“I’d rather burn out than rust out.”
“I’ve just accepted another interim pastorate. I’m flunking retirement.”
“There’s no such thing as retiring from the service of the Lord.”
“Where do you find retirement in the Bible?”
Church leaders — pastors, elders, educators, and others — blurt such lines often. Some of their comments reflect a genuine love of ministry and the physical constitution to sustain it. Other times their words reveal a restless soul adrift on what, from their vantage point, looks like dead calm waters. The final questioning quote bespeaks the need to use a Bible concordance.
Look it up. Retire is in there. It’s in the most unread book in the whole Bible — the one that drones on like a national census report (no offense to my friend, Barbara Everitt Bryant, who directed the 1990 US census and whose daughter presently directs the General Assembly Council.) Yes, the word retire is there to be found, right in Numbers 8:23-26:
The Lord spoke to Moses, saying: This applies to the Levites: from twenty-five years old and upwards they shall begin to do duty in the service of the tent of meeting; and from the age of fifty years they shall retire from the duty of the service and serve no more. They may assist their brothers in the tent of meeting in carrying out their duties, but they shall perform no service. Thus you shall do with the Levites in assigning their duties (emphasis added).
Who would have thought?
Then again …
Who would have thought that the God who created for six days would have added a seventh for rest?
Who would have thought that the God who invented the Judeo-Christian work ethic would have commanded the humans to take a 12-month vacation every seven years?
Who would have thought that God would direct those humans to take off a second year after seven such seven-year cycles, “the year of jubilee”?
Who would have thought that the God who created a jubilee year every 50 years for the nation would also direct those serving the temple to retire at age 50 after — you got it — years of training, serving, teaching, worship-leading, and preaching?
And who would resist such a thing? It sure looks inviting to me. In fact, as a 52-year-old, I figure I’m running a couple years late. Memo to Board of Pensions: “Sign me up!”
But many 65-, 70-, and even 75-year-olds grind their gears at every retiring turn.

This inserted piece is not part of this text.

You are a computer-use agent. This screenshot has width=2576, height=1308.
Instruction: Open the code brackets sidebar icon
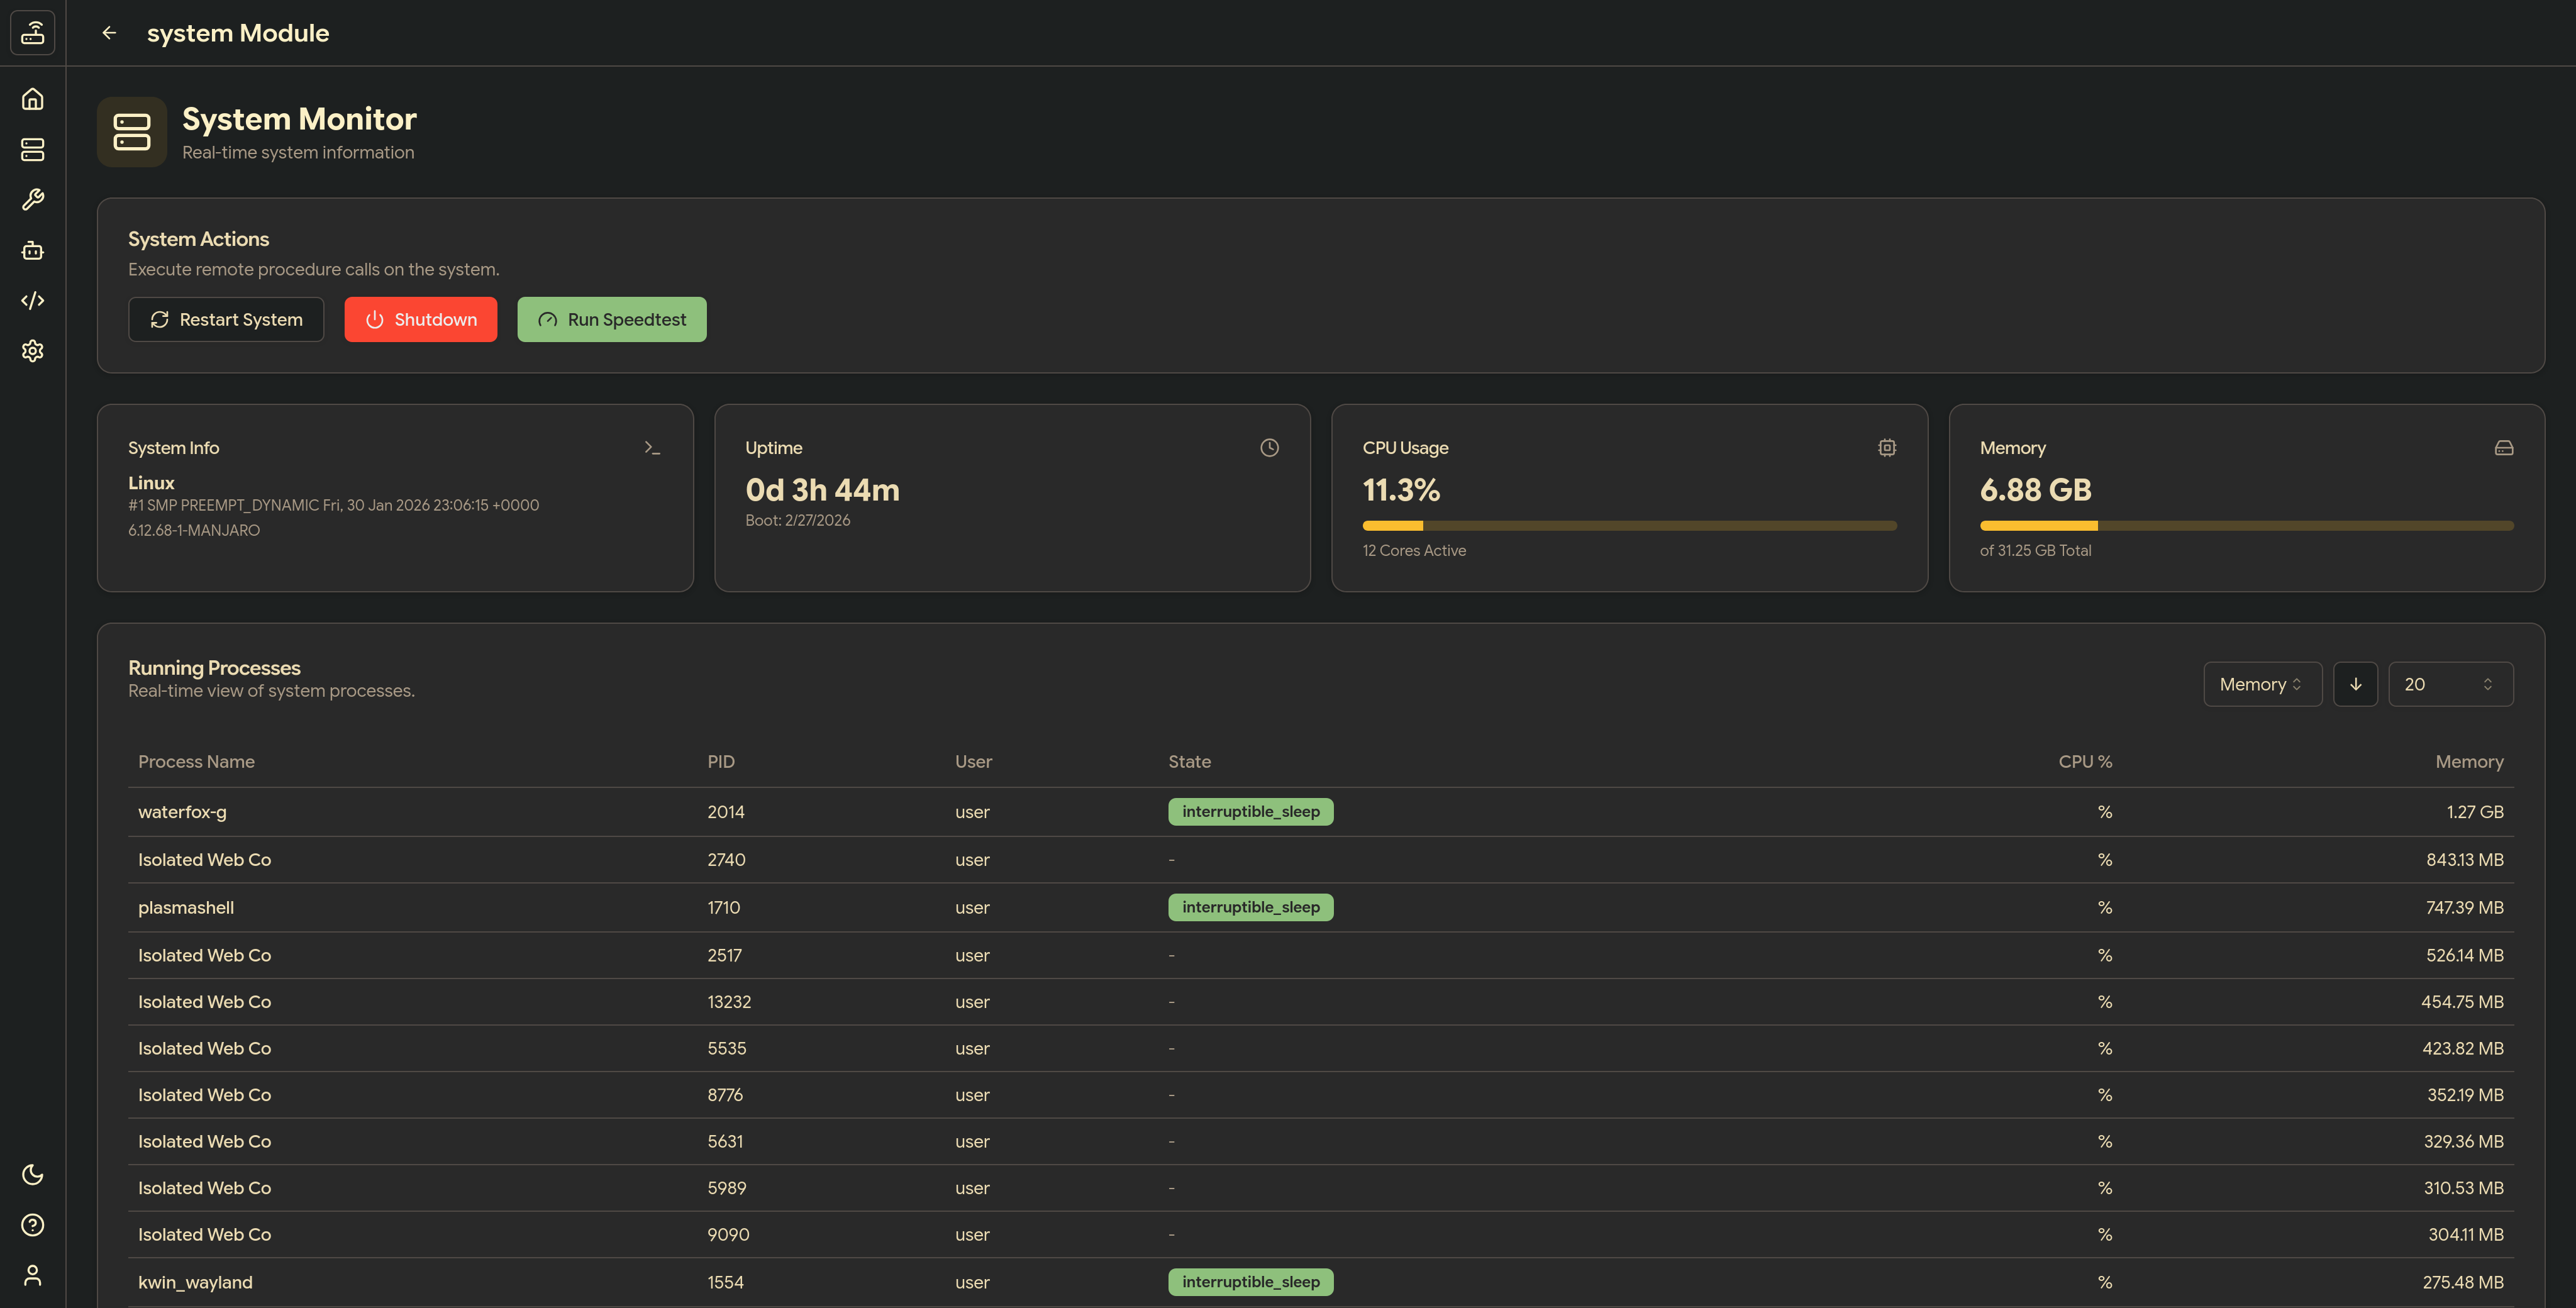coord(33,300)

One reason for that struggle, suggests Jack Stotts (in the booklet, Aging Well: Theological Reflections on the Call and Retirement, published by the BOP) is the way we confuse particular calls with our high calling. The high calling to share in God’s redemptive, reconciling mission is extended to all the baptized. It’s that calling to which committed disciples respond, “Here am I. Send me.”
That high calling leads to particular callings — vocational tasks — like parenting, homemaking, teaching, engineering, accounting, and for some, preaching, counseling, visiting, evangelizing, and shepherding a flock of believers. Somewhere along the way, many come to confuse the particular, specialized callings with the general, high calling, and when the task assignments stand completed, the high calling seems to disappear.
Retirement offers a gift for those who will take it — a chance to get back to the essential calling, the high calling, one that does not depend upon particular calls and specific tasks for validation. Rather, says Stotts, in retirement:
We move from glorifying God to enjoying God forever, from usefulness to enjoyment. Such a move represents technically a shift from an instrumental measure of our lives to the intrinsic measure, or from a focus on achievement to a focus on delight and beauty. We have been told to stop and smell the flowers, but found little occasion to do so. Now we can. And that can be a gift that need not be measured by its contribution to some particular goal (p. 22).
Whenever persons of faith live into retirement with an eye toward experiencing their being as more essential than their doing, they thereby invite others to enter into God’s delight and joy. They give witness to a kind of Sabbath that is not measured simply in days and years but in spiritual fullness and wholeness, a life of shalom. That may be the best kind of ministry any one of us at any age could possibly offer.